Quelques observations clés de notre rédaction sur « en Hongrie, les déçus de Viktor Orban espèrent la victoire de Péter Magyar aux élections législatives – franceinfo ».
Résumé pour le lecteur
Le leader de l’opposition enchaîne jusqu’à six meetings par jour avant les élections législatives du 12 avril. Nombre de ses soutiens, confrontés à une économie atone et une démocratie mal en point, espèrent tourner la page de seize ans de gouvernement d’extrême droite.
« On ne peut pas arrêter le printemps ! » Rien ne semble pouvoir ébranler la confiance de Péter Magyar, principal concurrent du Premier ministre hongrois Viktor Orban en vue des élections législatives du dimanche 12 avril. Il est 11h30, ce mercredi 1er avril, et le favori des sondages débute déjà son deuxième meeting de la journée. Avant de monter sur la petite scène installée à Turkeve, ville du centre-est de la Hongrie, le candidat fend la foule, drapeau hongrois en main.
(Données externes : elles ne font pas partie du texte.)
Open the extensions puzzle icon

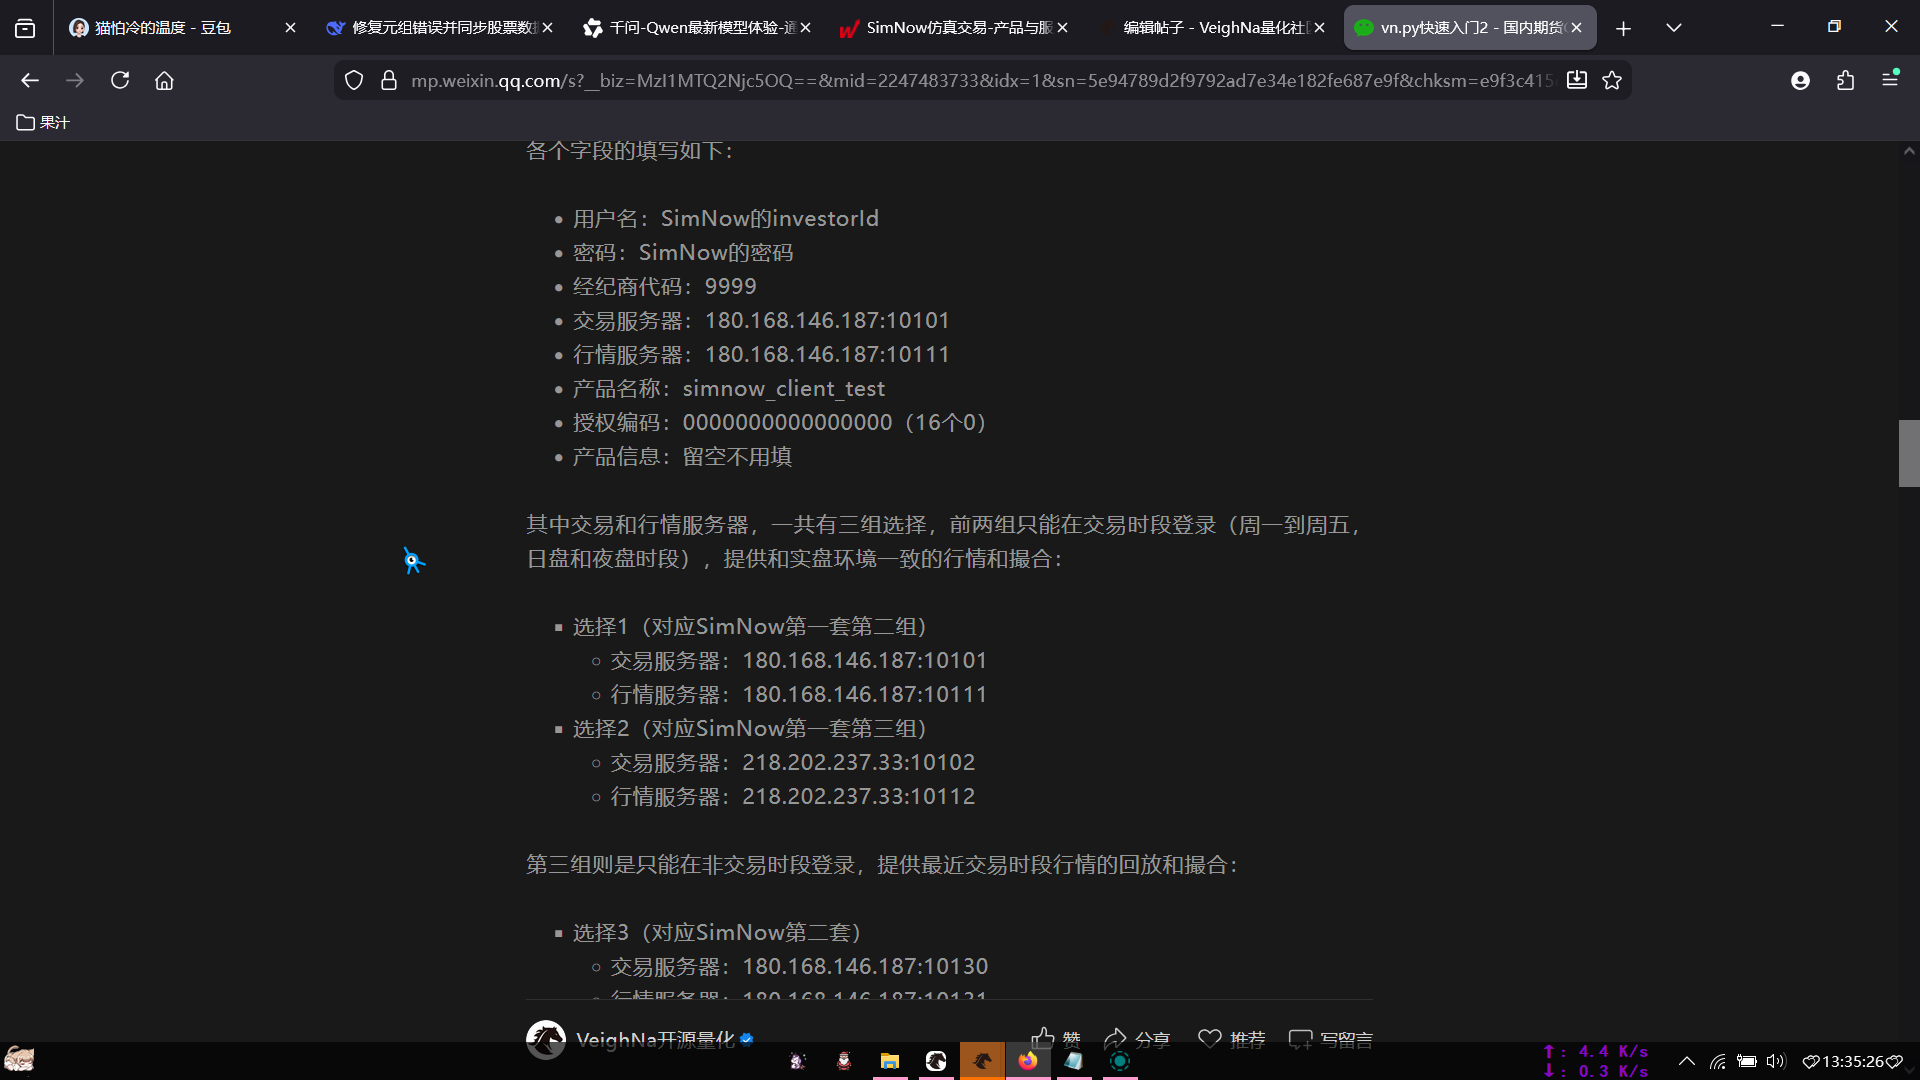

La fin de campagne électorale est intense. Péter Magyar enchaîne jusqu’à six évènements chaque jour pour convaincre les déçus de Viktor Orban. Une façon pour l’homme politique de centre-droit de labourer toutes les régions du pays d’Europe centrale de 9,5 millions d’habitants. « Dans onze jours, nous récupérerons notre patrie, nous mettrons en place un gouvernement qui représentera tous les Hongrois ! », s’exclame l’homme de 45 ans, carrure athlétique, cheveux gris peignés en brosse, regard rieur et verbe assuré.
L’ancien haut fonctionnaire et diplomate connaît bien l’équipe sortante : il a travaillé pour le populiste Viktor Orban, avant de quitter son mouvement avec perte et fracas en 2024 et de reprendre le parti Respect et liberté (Tisza). Après un bon score aux élections européennes de 2025, l’ex-mari de l’ancienne ministre de la Justice Judit Varga promet désormais « un changement total » à ses soutiens. Le discours de Péter Magyar est bien rodé.
« Ce n’est pas Tisza contre Fidesz [le parti du Premier ministre sortant] : ce sont les petits chefs de Viktor Orban, les criminels et les oligarques contre le peuple. »
Péter Magyar, candidat de Tisza au poste de Premier ministre en Hongrielors d’un meeting à Túrkeve (Hongrie)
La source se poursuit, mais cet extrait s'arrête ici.